0

I'm terrible at Regex and would greatly appreciate any help with this issue, which I think will be newb stuff for anyone familiar.

I'm getting a response like this from a REST call

    {"responseData":{"translatedText":"Ciao mondo"},"responseDetails":"","responseStatus":200,"matches":[{"id":"424913311","segment":"Hello World","translation":"Ciao mondo","quality":"74","reference":"","usage-count":50,"subject":"All","created-by":"","last-updated-by":null,"create-date":"2011-12-29 19:14:22","last-update-date":"2011-12-29 19:14:22","match":1},{"id":"0","segment":"Hello World","translation":"Ciao a tutti","quality":"70","reference":"Machine Translation provided by Google, Microsoft, Worldlingo or the MyMemory customized engine.","usage-count":1,"subject":"All","created-by":"MT!","last-updated-by":null,"create-date":"2012-05-14","last-update-date":"2012-05-14","match":0.85}]}

All I need is the 'Ciao mondo' in between those quotations. I was hoping with Java's Split feature I could do this but unfortunately it doesn't allow two separate delimiters as then I could have specified the text before the translation.

To simplify, what I'm stuck with is the regex to gather whatever is inbetween translatedText":" and the next "

I'd be very grateful for any help

CitizenSmif
  • 103
  • 1
  • 3
  • 12
  • 4
    [You're asking an XY question.](http://meta.stackexchange.com/questions/66377/what-is-the-xy-problem) Regex is the wrong tool for the job. Are you sure you wouldn't rather parse the JSON? [See this](http://meta.stackexchange.com/a/66378/182647). – Li-aung Yip May 14 '12 at 03:09
  • 1
    And this [isn't even the first time](http://stackoverflow.com/questions/9832954/regex-issue-scraping-youtube) you've tried to apply regexes to problems better solved by more specific tools. As per my answer to your earlier question, trying to invent your own mini-parser for a language where parsers *already exist* is a losing game. Use a JSON parser. – Li-aung Yip May 14 '12 at 03:25
  • Wow. This actually worked perfectly and was very easy to implement. As this wasn't a proper 'answer', do you know how I finalize the question? – CitizenSmif May 14 '12 at 03:34
  • You don't *have* to accept any answer. You could accept DasBlinkenlight's answer (which is a perfect answer to your original question.) – Li-aung Yip May 14 '12 at 03:46

3 Answers3

3

You can use \"translatedText\":\"([^\"]*)\" expression to capture the match.

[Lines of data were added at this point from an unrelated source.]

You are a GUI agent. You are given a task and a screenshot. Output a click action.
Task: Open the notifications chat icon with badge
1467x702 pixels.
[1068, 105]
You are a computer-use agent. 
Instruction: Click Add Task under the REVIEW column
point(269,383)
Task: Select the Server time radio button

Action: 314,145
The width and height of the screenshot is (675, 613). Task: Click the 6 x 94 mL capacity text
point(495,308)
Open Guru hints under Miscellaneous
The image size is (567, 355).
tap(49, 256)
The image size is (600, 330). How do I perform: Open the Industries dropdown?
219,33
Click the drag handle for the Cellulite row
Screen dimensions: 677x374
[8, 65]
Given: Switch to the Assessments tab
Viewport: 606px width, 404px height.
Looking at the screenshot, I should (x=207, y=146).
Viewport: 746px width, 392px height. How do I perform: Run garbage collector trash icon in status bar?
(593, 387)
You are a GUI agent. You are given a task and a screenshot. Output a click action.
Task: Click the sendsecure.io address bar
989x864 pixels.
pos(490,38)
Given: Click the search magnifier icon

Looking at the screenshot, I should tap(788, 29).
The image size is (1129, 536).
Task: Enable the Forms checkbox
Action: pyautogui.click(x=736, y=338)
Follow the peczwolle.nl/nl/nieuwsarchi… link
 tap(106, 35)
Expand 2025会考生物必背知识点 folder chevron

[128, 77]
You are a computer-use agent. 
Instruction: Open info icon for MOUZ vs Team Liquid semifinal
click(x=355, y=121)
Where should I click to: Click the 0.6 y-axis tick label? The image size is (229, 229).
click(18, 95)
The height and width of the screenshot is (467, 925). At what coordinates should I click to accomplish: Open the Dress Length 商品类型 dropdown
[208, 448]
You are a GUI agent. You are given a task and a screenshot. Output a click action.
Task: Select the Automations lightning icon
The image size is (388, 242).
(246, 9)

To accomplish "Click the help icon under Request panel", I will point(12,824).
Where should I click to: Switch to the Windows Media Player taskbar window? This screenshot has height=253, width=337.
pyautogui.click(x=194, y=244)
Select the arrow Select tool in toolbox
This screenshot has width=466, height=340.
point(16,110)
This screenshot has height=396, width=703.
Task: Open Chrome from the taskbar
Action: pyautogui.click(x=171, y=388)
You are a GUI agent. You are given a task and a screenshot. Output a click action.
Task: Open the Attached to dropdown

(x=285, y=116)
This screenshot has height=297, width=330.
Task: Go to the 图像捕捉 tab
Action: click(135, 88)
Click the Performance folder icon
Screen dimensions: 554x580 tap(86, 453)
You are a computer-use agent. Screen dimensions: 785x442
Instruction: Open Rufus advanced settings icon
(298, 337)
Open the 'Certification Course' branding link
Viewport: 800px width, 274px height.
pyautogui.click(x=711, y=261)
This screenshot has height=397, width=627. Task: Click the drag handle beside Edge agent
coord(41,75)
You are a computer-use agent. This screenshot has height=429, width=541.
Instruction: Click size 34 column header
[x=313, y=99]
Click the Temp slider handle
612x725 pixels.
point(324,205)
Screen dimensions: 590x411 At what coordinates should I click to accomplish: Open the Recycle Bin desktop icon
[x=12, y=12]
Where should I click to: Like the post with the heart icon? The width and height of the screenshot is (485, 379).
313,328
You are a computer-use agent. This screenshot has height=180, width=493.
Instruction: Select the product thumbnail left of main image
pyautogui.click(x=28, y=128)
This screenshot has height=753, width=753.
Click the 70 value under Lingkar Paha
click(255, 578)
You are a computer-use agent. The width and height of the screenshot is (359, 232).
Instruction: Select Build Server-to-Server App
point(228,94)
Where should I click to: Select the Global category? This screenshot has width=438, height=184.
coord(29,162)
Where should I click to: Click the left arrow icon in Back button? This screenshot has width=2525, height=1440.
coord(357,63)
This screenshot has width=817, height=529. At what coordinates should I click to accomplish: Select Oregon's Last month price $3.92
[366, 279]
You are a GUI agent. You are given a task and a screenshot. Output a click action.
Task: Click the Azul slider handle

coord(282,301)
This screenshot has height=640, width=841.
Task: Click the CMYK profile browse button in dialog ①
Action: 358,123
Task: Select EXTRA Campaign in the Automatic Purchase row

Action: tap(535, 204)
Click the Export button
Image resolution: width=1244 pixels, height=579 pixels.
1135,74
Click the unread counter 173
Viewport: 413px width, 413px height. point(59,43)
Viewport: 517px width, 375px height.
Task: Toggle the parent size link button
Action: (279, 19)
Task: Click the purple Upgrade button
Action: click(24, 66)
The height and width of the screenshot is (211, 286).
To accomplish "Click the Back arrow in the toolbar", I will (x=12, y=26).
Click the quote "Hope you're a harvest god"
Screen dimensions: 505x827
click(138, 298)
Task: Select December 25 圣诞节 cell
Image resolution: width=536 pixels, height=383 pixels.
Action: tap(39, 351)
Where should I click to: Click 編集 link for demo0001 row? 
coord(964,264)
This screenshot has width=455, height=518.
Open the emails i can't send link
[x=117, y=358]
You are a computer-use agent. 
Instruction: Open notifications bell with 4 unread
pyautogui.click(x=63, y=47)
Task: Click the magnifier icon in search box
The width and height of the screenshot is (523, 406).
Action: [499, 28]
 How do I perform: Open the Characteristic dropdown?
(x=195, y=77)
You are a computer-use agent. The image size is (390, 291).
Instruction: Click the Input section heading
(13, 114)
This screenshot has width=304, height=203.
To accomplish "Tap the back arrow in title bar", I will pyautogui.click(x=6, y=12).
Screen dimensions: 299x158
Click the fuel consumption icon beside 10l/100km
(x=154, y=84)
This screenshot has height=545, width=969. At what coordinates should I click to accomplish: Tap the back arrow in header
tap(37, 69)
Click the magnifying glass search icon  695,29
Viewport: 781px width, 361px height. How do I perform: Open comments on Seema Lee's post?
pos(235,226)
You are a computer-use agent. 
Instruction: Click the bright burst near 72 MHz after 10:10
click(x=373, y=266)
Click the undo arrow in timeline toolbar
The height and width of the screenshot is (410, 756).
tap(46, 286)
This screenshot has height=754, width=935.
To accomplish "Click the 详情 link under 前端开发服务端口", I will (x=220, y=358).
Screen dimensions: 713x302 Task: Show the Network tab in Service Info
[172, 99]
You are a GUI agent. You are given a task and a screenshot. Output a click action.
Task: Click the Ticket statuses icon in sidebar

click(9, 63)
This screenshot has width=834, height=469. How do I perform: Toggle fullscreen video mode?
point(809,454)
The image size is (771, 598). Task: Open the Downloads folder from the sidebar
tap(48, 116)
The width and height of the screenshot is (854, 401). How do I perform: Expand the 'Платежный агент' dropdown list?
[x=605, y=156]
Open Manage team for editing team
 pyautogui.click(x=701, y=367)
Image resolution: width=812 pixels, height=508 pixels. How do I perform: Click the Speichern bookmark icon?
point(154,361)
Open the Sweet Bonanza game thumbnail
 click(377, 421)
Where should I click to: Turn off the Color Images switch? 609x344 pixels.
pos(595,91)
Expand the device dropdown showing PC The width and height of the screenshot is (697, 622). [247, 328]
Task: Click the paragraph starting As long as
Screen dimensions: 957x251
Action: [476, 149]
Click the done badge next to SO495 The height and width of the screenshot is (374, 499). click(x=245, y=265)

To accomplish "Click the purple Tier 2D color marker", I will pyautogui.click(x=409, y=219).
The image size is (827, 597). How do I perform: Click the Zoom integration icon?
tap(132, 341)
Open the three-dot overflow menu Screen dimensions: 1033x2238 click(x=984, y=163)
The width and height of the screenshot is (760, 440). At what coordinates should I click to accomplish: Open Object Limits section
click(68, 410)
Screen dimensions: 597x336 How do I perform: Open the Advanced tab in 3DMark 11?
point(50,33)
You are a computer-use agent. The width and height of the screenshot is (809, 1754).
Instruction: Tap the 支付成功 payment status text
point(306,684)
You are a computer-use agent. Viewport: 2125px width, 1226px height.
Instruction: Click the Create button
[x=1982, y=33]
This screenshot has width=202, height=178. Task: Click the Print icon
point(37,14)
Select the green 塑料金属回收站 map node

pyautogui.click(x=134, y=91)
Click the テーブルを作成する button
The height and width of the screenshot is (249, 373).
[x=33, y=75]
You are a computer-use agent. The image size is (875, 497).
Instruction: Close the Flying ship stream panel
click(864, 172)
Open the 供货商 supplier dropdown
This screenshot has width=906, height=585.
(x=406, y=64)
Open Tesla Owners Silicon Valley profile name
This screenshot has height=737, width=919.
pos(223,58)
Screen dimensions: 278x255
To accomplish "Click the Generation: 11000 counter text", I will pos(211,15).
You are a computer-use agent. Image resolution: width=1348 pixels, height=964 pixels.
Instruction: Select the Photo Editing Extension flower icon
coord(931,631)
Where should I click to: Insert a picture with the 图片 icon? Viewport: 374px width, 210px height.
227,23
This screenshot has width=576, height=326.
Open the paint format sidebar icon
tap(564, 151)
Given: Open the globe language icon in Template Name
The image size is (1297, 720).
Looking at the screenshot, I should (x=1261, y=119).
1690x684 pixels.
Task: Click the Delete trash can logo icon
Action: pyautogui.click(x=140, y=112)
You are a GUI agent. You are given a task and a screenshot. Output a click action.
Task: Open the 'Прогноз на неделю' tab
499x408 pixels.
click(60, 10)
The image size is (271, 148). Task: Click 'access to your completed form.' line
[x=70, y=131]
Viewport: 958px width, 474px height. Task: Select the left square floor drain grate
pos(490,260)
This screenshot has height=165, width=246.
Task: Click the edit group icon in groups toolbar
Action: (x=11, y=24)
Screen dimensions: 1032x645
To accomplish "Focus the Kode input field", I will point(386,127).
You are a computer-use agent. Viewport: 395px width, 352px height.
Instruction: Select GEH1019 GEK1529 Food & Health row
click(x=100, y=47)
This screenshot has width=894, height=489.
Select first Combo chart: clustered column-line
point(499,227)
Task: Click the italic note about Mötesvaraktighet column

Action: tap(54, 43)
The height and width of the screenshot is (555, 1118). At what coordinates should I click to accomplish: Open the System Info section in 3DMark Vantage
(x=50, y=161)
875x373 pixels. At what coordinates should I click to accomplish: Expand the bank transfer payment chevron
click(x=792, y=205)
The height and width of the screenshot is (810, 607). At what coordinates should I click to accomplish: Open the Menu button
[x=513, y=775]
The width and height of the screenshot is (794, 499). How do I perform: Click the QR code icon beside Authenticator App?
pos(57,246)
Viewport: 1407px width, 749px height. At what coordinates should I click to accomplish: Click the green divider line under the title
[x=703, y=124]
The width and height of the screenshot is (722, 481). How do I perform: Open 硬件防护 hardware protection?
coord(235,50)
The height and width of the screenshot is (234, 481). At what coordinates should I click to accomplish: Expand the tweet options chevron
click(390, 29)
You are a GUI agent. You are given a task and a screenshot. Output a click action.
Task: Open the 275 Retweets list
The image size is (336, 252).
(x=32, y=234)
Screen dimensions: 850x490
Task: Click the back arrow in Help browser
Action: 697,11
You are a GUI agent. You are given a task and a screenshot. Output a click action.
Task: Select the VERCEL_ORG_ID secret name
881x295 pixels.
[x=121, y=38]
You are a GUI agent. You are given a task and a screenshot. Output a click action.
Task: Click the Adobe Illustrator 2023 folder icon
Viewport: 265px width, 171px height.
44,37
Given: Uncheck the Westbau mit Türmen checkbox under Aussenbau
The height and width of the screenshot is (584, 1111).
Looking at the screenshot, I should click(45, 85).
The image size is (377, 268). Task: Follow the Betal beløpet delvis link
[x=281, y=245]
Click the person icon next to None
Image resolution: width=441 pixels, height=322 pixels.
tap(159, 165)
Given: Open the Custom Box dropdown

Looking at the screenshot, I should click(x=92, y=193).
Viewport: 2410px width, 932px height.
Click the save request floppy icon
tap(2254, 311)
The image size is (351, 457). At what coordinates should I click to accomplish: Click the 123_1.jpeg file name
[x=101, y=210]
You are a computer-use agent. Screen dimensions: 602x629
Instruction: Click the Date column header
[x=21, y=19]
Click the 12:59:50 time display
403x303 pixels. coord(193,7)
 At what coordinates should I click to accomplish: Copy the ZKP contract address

The expression meaning is as follows: find quoted translatedText followed by a colon and an opening quote. Then match every character before the following quote, and capture the result in a capturing group.

String s = " {\"responseData\":{\"translatedText\":\"Ciao mondo\"},\"responseDetails\":\"\",\"responseStatus\":200,\"matches\":[{\"id\":\"424913311\",\"segment\":\"Hello World\",\"translation\":\"Ciao mondo\",\"quality\":\"74\",\"reference\":\"\",\"usage-count\":50,\"subject\":\"All\",\"created-by\":\"\",\"last-updated-by\":null,\"create-date\":\"2011-12-29 19:14:22\",\"last-update-date\":\"2011-12-29 19:14:22\",\"match\":1},{\"id\":\"0\",\"segment\":\"Hello World\",\"translation\":\"Ciao a tutti\",\"quality\":\"70\",\"reference\":\"Machine Translation provided by Google, Microsoft, Worldlingo or the MyMemory customized engine.\",\"usage-count\":1,\"subject\":\"All\",\"created-by\":\"MT!\",\"last-updated-by\":null,\"create-date\":\"2012-05-14\",\"last-update-date\":\"2012-05-14\",\"match\":0.85}]}";
System.out.println(s);
Pattern p = Pattern.compile("\"translatedText\":\"([^\"]*)\"");
Matcher m = p.matcher(s);
if (!m.find()) return;
System.out.println(m.group(1));

This fragment prints Ciao mondo.

Sergey Kalinichenko
  • 714,442
  • 84
  • 1,110
  • 1,523
0

use look-ahead and look-behind to gather strings inside quotations: (?<=[,.{}:]\").*?(?=\")

class Test
{
    public static void main(String[] args)
    {
        Scanner scanner = new Scanner(System.in);
        String in = scanner.nextLine();

        Matcher matcher = Pattern.compile("(?<=[,.{}:]\\\").*?(?=\\\")").matcher(in);

        while(matcher.find())
            System.out.println(matcher.group());
    }
}
Untitled
  • 781
  • 1
  • 6
  • 24
0

Try this regular expression -

^.*translatedText":"([^"]*)"},"responseDetails".*$

The matching group will contain the text Ciao mondo.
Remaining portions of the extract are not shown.